SundayAM, 11/2/2007

There are clearly still many journalists who don’t quite understand the phenomenon of blogging and are willing to throw the baby out with the bathwater because there are some bloggers who they don’t like (and who don’t like them).

A perfect example was Independent columnist Yasmin Alibhai-Brown, who sparred with political blogger Iain Dale on Andrew Marr’s Sunday AM programme this morning (RealAudio video @ approx 29:00).

Alibhai-Brown has plenty of reasons to be aggrieved about blogs, of course. As a liberal columnist, she has been on the receiving end of some incredibly vitriolic abuse from some of the less civilised sections of Britain’s right wing political blogosphere.

The problem is that she, like so many others, confuses message with medium and equates all bloggers with the her (relatively) small number of right-wing detractors, from whom she says she has even received threats and intimidation.

Blogging, she said, “is the equivalent of going to the pub and listening to complete bores sounding off.”

The problem, of course, is that alongside bores and crazies, pubs also entertain experts in any given field discussing the issues they encounter in their professional lives. There are also plenty of rational, ordinary people with interesting stories to tell about the challenges they face in their lives.

“I hope that [blogging] keeps growing and growing until it collapses because nobody will have time to read it all,” Alibhai-Brown to close the segment.

But it has already reached that point. Nobody can read all 60-odd million blogs. The vast majority of blogs have a readership that you could count on your fingers and toes.
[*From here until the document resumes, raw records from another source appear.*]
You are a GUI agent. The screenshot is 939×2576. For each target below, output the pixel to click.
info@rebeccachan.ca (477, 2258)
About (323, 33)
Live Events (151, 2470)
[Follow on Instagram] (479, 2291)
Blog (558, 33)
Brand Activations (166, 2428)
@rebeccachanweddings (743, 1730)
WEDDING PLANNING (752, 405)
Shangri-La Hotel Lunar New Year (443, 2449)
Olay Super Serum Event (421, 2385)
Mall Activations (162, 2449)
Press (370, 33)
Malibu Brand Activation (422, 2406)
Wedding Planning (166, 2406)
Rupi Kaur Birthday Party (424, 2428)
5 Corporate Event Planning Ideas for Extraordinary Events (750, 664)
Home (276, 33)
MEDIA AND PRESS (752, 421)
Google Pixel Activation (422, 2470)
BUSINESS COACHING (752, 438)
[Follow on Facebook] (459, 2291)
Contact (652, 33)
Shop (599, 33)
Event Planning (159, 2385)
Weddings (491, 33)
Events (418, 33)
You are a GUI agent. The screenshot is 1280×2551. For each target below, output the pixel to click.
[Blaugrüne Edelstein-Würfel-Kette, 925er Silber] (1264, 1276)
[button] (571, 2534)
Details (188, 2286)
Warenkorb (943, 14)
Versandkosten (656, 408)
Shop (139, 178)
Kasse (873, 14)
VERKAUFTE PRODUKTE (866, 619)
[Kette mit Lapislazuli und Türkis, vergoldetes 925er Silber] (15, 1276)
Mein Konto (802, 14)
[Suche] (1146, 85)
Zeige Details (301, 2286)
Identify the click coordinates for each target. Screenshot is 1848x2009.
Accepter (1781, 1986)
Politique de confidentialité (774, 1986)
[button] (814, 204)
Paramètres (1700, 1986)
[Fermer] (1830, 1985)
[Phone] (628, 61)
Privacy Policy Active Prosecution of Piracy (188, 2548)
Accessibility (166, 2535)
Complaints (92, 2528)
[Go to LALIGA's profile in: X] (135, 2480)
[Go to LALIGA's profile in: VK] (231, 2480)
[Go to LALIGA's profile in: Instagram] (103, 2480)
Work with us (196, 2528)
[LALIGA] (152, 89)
And there’s a reason for that: most blogs are interesting only to the bloggers themselves and five of their best friends.

Because blogs cost nearly nothing to produce, there is no pressure to publish only the best-quality material. Unlike big media’s edit-then-publish model, blogs operate on a publish-then-edit model.

In the age of information overload, journalists must be experts at using filtering technologies like Google and Technorati — not to mention their own critical judgment — to help guide their time-pressed readers to separate signal from noise.

Unfortunately, many journalists, like Alibhai-Brown, continue to focus instead on the noise, missing the signal in the process.

They walk into the pub, hear the banter of drunken idiots in the front, and walk out in disgust — not realising that they are missing a lively and well-informed discussion going on at the quiet table in the back.